### Records supplied ###

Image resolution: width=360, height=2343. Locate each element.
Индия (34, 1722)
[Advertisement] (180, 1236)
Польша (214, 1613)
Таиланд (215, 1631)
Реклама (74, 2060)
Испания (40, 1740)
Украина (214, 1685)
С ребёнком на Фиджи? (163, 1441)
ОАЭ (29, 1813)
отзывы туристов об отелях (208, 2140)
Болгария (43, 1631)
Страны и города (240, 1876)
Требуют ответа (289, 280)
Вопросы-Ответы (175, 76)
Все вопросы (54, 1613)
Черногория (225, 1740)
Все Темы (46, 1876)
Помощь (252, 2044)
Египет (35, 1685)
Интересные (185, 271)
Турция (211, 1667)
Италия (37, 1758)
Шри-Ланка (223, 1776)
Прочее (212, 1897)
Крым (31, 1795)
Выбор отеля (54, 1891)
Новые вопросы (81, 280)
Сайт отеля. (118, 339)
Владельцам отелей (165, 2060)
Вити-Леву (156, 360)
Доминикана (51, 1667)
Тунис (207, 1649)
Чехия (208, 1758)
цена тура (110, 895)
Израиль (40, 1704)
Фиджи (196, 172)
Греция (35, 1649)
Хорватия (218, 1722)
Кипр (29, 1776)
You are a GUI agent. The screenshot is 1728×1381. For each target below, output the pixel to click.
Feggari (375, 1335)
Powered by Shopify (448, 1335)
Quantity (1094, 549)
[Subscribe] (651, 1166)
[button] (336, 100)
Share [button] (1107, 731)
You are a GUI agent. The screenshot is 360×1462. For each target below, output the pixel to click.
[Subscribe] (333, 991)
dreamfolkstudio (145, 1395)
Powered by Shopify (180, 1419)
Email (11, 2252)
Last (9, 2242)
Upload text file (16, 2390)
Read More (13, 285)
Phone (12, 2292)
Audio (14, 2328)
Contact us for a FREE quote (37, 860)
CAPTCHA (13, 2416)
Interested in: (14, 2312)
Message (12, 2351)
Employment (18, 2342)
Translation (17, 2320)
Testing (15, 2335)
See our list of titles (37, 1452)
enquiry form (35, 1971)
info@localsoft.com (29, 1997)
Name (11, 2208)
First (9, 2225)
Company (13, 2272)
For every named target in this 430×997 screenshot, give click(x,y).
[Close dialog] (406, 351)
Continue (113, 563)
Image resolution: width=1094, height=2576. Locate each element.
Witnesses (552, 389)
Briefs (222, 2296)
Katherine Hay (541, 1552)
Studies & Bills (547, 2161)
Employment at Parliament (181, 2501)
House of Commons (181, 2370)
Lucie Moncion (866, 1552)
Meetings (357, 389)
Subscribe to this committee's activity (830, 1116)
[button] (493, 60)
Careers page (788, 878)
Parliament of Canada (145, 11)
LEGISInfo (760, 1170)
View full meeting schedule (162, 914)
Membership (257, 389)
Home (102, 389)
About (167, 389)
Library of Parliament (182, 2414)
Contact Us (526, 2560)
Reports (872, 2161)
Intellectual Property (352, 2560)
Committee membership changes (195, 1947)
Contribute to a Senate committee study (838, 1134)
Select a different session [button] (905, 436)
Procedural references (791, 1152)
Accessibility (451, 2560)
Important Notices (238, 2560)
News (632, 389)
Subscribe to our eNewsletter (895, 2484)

###

→ **Problem description**
Count the lines of the listing above that include the word "width" and report the number by itself.

→ **Solution for this exercise**
2